Starting test: RobotAutoTest.TestCase.MyTest.My Test Suit2 test for.018_TC_For-in-enumerate with two values per iteration
20210721 17:02:23.987 : INFO : "cat" in English is "kissa" in Finnish (index: 0)
20210721 17:02:23.989 : INFO : "dog" in English is "koira" in Finnish (index: 1)
20210721 17:02:23.991 : INFO : "horse" in English is "hevonen" in Finnish (index: 2)
Ending test: RobotAutoTest.TestCase.MyTest.My Test Suit2 test for.018_TC_For-in-enumerate with two values per iteration

(4)如果你只在for-in-enumerate循环中使用一个循环变量,该变量将成为包含索引和迭代值的Python元组:

*** Variables ***
@{LIST} a b c
*** Test Case ***
For-in-enumerate with one loop variable
FOR ${x} IN ENUMERATE @{LIST}
Length Should Be ${x} 2
Log Index is ${x}[0] and item is ${x}[1].
END

ride执行结果

Starting test: RobotAutoTest.TestCase.MyTest.My Test Suit2 test for.019_TC_For-in-enumerate with one loop variable
20210721 17:05:50.303 : INFO : Length is 2
20210721 17:05:50.304 : INFO : Index is 0 and item is a.
20210721 17:05:50.307 : INFO : Length is 2
20210721 17:05:50.309 : INFO : Index is 1 and item is b.
20210721 17:05:50.313 : INFO : Length is 2
20210721 17:05:50.315 : INFO : Index is 2 and item is c.
Ending test: RobotAutoTest.TestCase.MyTest.My Test Suit2 test for.019_TC_For-in-enumerate with one loop variable

For-in-zip loop

(1)有些测试建立几个相关的列表,然后将它们一起循环。

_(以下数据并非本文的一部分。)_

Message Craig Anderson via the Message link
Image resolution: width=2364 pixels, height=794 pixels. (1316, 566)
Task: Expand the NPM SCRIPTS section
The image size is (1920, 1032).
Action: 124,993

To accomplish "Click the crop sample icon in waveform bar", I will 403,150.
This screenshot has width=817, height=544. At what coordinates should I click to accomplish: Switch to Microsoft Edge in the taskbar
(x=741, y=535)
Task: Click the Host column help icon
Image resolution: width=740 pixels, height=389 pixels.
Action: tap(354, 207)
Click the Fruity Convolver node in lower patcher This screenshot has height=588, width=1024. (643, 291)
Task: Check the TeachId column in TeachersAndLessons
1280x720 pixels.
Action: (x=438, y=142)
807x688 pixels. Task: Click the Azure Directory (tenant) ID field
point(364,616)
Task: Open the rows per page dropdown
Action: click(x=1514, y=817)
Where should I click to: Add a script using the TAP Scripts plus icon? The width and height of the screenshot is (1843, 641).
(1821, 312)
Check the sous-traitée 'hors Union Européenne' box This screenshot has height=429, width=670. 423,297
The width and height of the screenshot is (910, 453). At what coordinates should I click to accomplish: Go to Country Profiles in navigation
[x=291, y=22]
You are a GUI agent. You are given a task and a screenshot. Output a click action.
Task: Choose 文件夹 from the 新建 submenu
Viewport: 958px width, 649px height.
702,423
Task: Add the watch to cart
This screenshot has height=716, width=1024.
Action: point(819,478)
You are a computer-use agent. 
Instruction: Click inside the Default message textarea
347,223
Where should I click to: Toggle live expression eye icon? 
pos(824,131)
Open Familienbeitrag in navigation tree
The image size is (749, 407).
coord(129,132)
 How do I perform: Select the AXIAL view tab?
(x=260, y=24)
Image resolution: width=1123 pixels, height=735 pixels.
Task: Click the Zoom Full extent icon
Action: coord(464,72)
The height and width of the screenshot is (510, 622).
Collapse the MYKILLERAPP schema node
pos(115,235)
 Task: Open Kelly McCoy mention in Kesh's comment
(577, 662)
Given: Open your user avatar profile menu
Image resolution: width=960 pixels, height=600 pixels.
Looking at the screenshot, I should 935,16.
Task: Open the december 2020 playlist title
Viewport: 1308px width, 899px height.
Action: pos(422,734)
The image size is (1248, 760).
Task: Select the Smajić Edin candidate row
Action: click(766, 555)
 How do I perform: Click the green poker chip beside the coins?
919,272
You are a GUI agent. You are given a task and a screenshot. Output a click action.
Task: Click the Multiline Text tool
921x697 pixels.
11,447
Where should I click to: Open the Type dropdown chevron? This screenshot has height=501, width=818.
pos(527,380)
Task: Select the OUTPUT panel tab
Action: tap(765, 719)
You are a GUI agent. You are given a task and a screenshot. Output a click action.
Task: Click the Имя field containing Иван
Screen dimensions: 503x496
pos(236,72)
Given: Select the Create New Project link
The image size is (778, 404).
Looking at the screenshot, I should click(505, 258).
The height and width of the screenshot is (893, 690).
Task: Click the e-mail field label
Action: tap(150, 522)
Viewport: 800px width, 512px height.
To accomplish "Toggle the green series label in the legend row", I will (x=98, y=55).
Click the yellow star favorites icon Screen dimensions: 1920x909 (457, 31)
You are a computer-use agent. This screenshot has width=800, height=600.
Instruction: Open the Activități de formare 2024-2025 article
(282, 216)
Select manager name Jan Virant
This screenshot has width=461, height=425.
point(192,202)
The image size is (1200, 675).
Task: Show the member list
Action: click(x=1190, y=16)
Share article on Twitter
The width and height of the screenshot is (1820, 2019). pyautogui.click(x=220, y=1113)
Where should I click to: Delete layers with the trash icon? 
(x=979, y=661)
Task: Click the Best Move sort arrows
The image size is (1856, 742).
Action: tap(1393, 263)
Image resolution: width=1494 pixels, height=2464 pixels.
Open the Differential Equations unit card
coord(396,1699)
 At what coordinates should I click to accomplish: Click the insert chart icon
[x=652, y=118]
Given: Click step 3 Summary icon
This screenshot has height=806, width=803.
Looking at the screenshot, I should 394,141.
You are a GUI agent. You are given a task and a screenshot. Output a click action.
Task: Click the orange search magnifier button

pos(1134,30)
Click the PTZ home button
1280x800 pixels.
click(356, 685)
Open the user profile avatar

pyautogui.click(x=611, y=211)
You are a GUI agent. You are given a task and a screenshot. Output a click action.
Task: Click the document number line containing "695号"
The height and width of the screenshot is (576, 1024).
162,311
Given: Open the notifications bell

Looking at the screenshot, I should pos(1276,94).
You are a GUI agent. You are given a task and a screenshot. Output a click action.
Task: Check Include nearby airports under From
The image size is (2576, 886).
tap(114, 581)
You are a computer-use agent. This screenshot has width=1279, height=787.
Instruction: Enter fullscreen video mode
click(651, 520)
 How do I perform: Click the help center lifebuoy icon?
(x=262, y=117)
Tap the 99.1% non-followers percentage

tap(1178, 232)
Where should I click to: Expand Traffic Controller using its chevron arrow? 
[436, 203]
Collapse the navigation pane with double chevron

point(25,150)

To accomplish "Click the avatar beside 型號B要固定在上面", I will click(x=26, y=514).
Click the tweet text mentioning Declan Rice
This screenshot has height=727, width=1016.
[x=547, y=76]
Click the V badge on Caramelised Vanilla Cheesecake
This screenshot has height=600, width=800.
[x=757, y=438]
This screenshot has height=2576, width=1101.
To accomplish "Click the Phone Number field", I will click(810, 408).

机器人框架对于这种情况有一个快捷方式:for…in zip …,它源自Python内置的zip()函数。

*** Variables ***
@{NUMBERS} ${1} ${2} ${5}
@{NAMES} one two five

*** Test Cases ***
Iterate over two lists manually
${length}= Get Length ${NUMBERS}
FOR ${index} IN RANGE ${length}
Log Many ${NUMBERS}[${index}] ${NAMES}[${index}]
END

For-in-zip
FOR ${number} ${name} IN ZIP ${NUMBERS} ${NAMES}
Log Many ${number} ${name}
END

ride执行结果

Starting test: RobotAutoTest.TestCase.MyTest.My Test Suit2 test for.020_TC_Iterate over two lists manually
20210721 17:10:54.356 : INFO : Length is 3
20210721 17:10:54.356 : INFO : ${length} = 3
20210721 17:10:54.358 : INFO : 1
20210721 17:10:54.359 : INFO : one
20210721 17:10:54.361 : INFO : 2
20210721 17:10:54.361 : INFO : two
20210721 17:10:54.364 : INFO : 5
20210721 17:10:54.364 : INFO : five
Ending test: RobotAutoTest.TestCase.MyTest.My Test Suit2 test for.020_TC_Iterate over two lists manually

Starting test: RobotAutoTest.TestCase.MyTest.My Test Suit2 test for.021_TC_For-in-zip
20210721 17:10:54.369 : INFO : 1
20210721 17:10:54.370 : INFO : one
20210721 17:10:54.372 : INFO : 2
20210721 17:10:54.372 : INFO : two
20210721 17:10:54.374 : INFO : 5
20210721 17:10:54.375 : INFO : five
Ending test: RobotAutoTest.TestCase.MyTest.My Test Suit2 test for.021_TC_For-in-zip

(2)与for-in-range循环和for- IN -enumerate类似,for-in-zip循环要求循环变量后的单元格读取IN ZIP(区分大小写)。for-in-zip循环使用的值必须是列表或类似列表的对象。当最短列表耗尽时,循环将停止。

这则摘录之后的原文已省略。